» **TEXT SEGMENT**:
Hey Sparkle Writers!
We stumbled on this insightful article on Bryan Hutchinson’s website and we just had to share it. It’s about the 17 lessons The Magic Violinist has learnt from writing.
Most of these lessons resonated well with us and we think you would relate too. There’s so much to glean from it.
- Write for you.
This was the first thing I wrote about for “Positive Writer.” Don’t try to please everybody else. You’ll just make yourself crazy. Write what you love and write for you.
- Write every day.
On days with more free time, write pages and pages. On busier days, a few paragraphs. On the extraordinarily busy days, a sentence. That’s all it takes. Just a few taps of a keyboard or scribbles of a pencil every day to stay in the habit.
- Don’t compare yourself with others.
Your personal goals are different from the goals of others. Your capabilities, circumstances, habits, all of those things will be different. If you’re over the moon because you finally filled a page but somebody else wrote fifty in that same amount of time, don’t let that get you down. If your accomplishment makes you happy, you did something great.
- Try writing in different genres.
You never know what’ll spark your interest. Maybe poetry was never something you thought to try. Write a few stanzas. Who knows? You might have an affinity for it.
- If you’re going to procrastinate, use that time wisely.
We all procrastinate. Don’t try to deny it. Some of us may do it more than others (I certainly procrastinate more than I should), but it happens to all of us. When you do procrastinate, though, do something else that’s productive. That means closing Facebook and Twitter and picking up a book or taking the dog for a walk.
- Reach out to writers and authors online and in your community.
Find a critique group at a local library or coffee shop. Say hi to that blogger you admire. Writing can be a solitary or even lonely activity, but it definitely doesn’t need to be. The writing community is alive and thriving. Make yourself a part of it.
- A critique of your writing is not a critique of you.

» **SUPPLIED DATA**:
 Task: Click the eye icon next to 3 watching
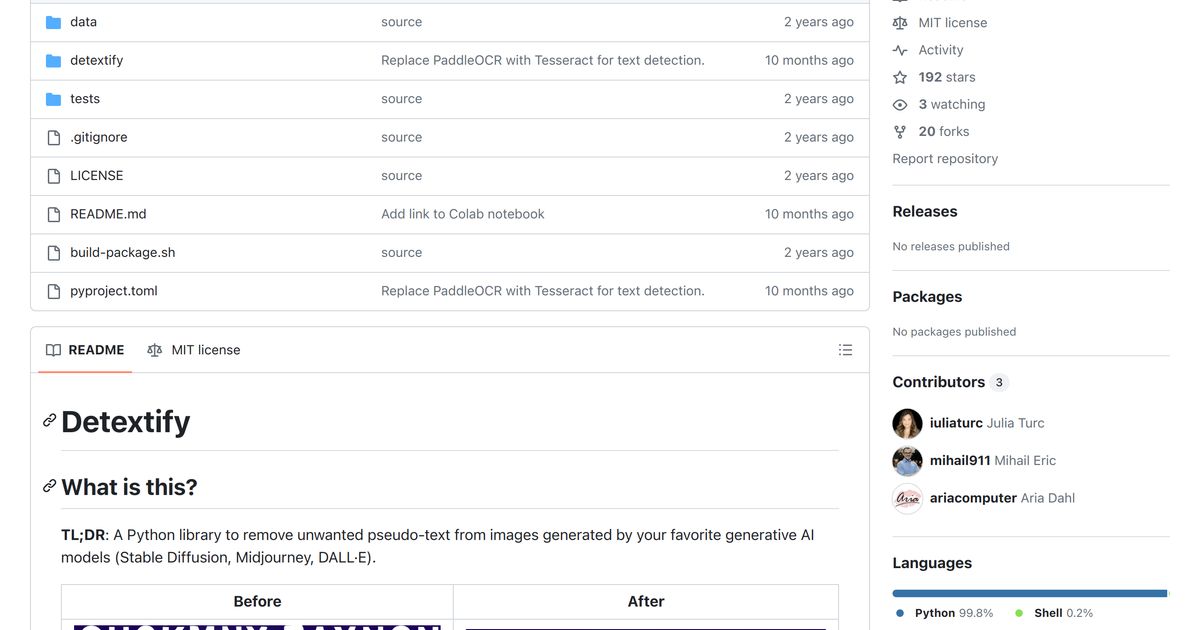pyautogui.click(x=900, y=104)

» **REQUIRED TASK A**: Set down the passage of the writing-lessons text word for word, starting with "This was the" and going on through "and write for you.".
» **REQUIRED TASK B**: Supply the next part of the writing-lessons text, picking up from where it stops above the data.

» **RIGHT ANSWER A**:
This was the first thing I wrote about for “Positive Writer.” Don’t try to please everybody else. You’ll just make yourself crazy. Write what you love and write for you.

» **RIGHT ANSWER B**:
Once in a while, a critique of your work can sting a little. Or a lot. Especially if it paints something you thought was amazing in a negative light. The important thing to remember is that just because someone didn’t like something you created doesn’t mean they don’t like you. It also doesn’t necessarily mean you did anything wrong. And it certainly doesn’t mean everything you write will be horrible and you should give up now. Pick yourself up, dust yourself off, and move on.
- It’s okay to be in a writing slump.
You can’t always write the next bestseller. Sometimes for weeks at a time, everything I put on paper is garbage. I might hate my current work in progress. Nothing I do keeps my interest. All of that is perfectly fine. Just put something on paper. Hate every minute of it, if you must. The only way to get out of the slump is to claw your way out, word by word.
- Read, read, read.
Read widely and read often. Read good work and terrible work. Read classics and poetry, but also read children’s books and whatever’s popular. Read something short and something long. Read articles and fan-fiction. Re-read your favourite book. Read something in your genre. Read, read, read, and learn from it.
- Your writing will not be loved by everyone.
Don’t send yourself into a never-ending spiral of negativity by trying to please everyone. You won’t. Some people will hate what you write. That’s okay. Don’t some people hate your favourite book? Of course they do, but their dislike of the book doesn’t diminish your love for it. Your writing will be loved by those who need to read it most.
- Good work takes time, energy, and multiple drafts.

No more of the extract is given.